There is no official figure of the casualties, however.
As many as forty people were also detained in the city of Yazd in the central part of the country after clashes erupted between protesters and police during the demonstrations, according to the semi-official ISNA news agency.
The authorities have also restricted internet access in Iran in attempt to crack down on the nationwide protests.
Netblocks, a website that monitors online services, said late Saturday the country was in the grip of an internet shutdown.
Ever since its emergence in 1979 the Islamic regime imposed discriminatory rules and laws against the Kurds in all social, political and economic fields.
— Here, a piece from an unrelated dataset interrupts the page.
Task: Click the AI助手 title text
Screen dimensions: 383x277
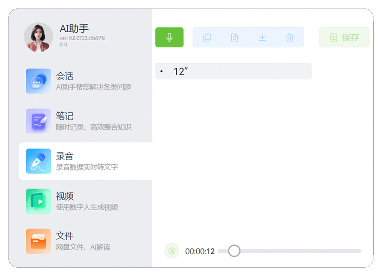Action: pos(74,28)
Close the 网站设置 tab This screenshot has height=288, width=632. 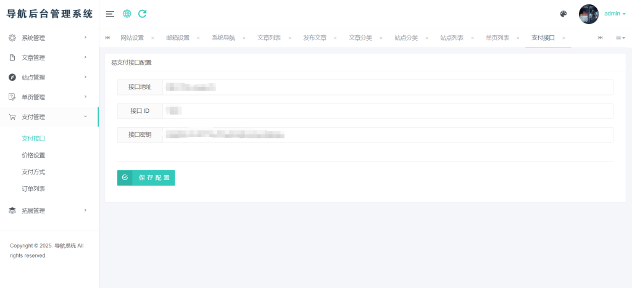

Iran’s Kurdish minority live mainly in the west and north-west of the country. They experience discrimination in the enjoyment of their religious, economic and cultural rights.
Parents are banned from registering their babies with certain Kurdish names, and religious minorities that are mainly or partially Kurdish are targeted by measures designed to stigmatize and isolate them.
Kurds are also discriminated against in their access to employment, adequate housing and political rights, and so suffer entrenched poverty, which has further marginalized them.
Kurdish human rights defenders, community activists, and journalists often face arbitrary arrest and prosecution. Others – including some political activists – suffer torture, grossly unfair trials before Revolutionary Courts and, in some cases, the death penalty.
Kurdish armed nationalist groups including PJAK have been carrying out attacks against Iranian forces in the Kurdistan Province of Iran (Eastern Kurdistan) and other Kurdish-inhabited areas.
Since 2004 the PJAK (Partiya Jiyana Azad a Kurdistane) took up arms to establish a semi-autonomous Kurdish regional entities or Kurdish federal states in Iran, similar to the Kurdistan Regional Government (KRG) in Iraq. The PJAK has more than 3,000 armed militiamen, half the members of PJAK are women.
Estimate to over 12 million Kurds live in Iranian Kurdistan (Rojhelat).